● Source data
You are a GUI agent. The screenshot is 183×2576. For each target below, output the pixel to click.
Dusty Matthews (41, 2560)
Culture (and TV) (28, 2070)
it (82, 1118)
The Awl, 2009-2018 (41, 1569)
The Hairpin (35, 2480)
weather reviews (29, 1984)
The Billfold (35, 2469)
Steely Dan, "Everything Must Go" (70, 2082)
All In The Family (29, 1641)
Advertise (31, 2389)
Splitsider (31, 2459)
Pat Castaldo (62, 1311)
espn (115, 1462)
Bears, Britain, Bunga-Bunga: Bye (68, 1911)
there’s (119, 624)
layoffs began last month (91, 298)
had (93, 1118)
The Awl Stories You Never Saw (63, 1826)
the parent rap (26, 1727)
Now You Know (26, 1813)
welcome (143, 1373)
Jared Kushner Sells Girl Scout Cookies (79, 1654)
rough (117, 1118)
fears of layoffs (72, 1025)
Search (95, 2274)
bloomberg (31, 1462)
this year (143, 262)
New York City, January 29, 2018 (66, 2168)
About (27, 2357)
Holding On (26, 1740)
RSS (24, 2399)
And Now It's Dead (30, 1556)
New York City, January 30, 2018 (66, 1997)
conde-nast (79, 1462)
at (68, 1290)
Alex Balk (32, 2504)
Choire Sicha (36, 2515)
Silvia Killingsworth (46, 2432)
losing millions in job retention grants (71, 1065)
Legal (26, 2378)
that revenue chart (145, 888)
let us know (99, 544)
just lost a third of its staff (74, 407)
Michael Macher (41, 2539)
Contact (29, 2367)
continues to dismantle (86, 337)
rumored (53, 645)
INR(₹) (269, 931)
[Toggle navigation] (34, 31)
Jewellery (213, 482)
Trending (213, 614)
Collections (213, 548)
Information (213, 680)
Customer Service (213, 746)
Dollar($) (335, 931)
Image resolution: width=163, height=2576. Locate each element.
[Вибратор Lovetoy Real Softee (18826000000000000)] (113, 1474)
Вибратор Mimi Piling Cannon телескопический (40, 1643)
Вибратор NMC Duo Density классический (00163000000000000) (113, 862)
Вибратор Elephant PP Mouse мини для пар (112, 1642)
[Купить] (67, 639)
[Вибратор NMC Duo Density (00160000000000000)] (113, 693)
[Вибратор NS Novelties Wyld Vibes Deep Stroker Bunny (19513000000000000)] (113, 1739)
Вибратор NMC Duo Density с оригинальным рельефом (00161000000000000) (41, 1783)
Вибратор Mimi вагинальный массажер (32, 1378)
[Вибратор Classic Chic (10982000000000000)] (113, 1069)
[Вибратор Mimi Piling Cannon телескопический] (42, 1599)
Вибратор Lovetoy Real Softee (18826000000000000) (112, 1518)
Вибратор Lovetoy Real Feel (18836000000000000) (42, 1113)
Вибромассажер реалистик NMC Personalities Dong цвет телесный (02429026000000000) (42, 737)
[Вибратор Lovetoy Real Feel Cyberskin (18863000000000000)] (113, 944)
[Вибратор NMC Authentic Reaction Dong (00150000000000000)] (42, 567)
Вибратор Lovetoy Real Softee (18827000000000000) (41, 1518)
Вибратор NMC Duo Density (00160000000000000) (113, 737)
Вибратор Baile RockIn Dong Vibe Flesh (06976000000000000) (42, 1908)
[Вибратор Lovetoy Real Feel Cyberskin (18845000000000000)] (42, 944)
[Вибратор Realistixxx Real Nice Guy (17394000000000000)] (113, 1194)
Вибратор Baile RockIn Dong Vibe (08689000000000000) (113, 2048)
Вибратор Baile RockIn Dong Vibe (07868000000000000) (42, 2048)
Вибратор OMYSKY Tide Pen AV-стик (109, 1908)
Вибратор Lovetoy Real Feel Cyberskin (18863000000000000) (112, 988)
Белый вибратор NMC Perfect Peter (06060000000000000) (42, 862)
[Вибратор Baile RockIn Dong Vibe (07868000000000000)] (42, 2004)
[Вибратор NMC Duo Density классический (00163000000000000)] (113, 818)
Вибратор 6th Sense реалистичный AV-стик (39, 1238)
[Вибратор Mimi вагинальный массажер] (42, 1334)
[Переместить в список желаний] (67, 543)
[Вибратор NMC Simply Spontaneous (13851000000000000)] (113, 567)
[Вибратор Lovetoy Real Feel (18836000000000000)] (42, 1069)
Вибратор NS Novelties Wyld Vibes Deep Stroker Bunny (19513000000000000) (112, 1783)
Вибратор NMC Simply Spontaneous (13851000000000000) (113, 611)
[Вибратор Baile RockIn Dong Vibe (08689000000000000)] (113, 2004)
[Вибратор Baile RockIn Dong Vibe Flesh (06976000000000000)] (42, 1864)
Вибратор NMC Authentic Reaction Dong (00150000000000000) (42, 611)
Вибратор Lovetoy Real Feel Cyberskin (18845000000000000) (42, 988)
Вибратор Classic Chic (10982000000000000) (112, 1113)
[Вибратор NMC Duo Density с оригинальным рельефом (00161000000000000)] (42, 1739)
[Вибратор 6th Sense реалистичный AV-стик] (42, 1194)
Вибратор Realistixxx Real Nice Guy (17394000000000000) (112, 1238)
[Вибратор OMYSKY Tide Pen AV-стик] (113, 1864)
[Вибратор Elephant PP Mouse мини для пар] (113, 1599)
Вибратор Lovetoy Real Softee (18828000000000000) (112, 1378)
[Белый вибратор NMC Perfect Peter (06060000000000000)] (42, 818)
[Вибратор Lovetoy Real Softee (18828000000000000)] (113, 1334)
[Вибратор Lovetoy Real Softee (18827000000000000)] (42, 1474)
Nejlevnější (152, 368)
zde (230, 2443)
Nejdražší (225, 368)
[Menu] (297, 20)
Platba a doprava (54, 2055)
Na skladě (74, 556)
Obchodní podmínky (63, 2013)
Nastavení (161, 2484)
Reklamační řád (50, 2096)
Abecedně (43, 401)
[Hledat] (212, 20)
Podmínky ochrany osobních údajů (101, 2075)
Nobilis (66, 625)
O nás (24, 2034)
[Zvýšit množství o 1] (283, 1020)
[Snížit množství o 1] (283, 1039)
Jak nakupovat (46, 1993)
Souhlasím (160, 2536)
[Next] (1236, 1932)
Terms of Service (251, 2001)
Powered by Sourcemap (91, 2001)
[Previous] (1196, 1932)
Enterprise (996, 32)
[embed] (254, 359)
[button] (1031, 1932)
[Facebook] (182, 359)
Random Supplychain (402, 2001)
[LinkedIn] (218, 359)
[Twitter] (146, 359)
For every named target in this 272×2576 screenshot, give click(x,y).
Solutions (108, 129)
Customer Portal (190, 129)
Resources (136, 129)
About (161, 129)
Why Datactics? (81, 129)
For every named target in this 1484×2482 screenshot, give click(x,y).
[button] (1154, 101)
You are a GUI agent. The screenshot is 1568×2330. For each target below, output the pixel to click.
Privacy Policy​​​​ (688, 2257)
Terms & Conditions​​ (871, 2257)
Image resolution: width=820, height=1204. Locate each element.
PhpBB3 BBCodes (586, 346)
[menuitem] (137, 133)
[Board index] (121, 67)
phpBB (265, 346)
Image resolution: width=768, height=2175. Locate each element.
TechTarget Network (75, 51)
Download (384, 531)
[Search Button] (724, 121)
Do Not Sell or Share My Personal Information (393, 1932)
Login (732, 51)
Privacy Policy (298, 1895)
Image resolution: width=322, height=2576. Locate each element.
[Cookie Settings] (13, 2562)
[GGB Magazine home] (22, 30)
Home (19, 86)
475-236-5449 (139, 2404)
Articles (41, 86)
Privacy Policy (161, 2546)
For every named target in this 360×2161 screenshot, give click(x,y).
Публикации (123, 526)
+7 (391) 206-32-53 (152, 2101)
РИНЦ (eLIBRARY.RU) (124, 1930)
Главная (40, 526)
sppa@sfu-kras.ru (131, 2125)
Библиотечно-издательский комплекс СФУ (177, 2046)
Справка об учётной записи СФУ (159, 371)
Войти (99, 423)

● Problem
The expected answer is only a number: the count of lines in this listing that contain the string "height".

● Solution to the exercise
4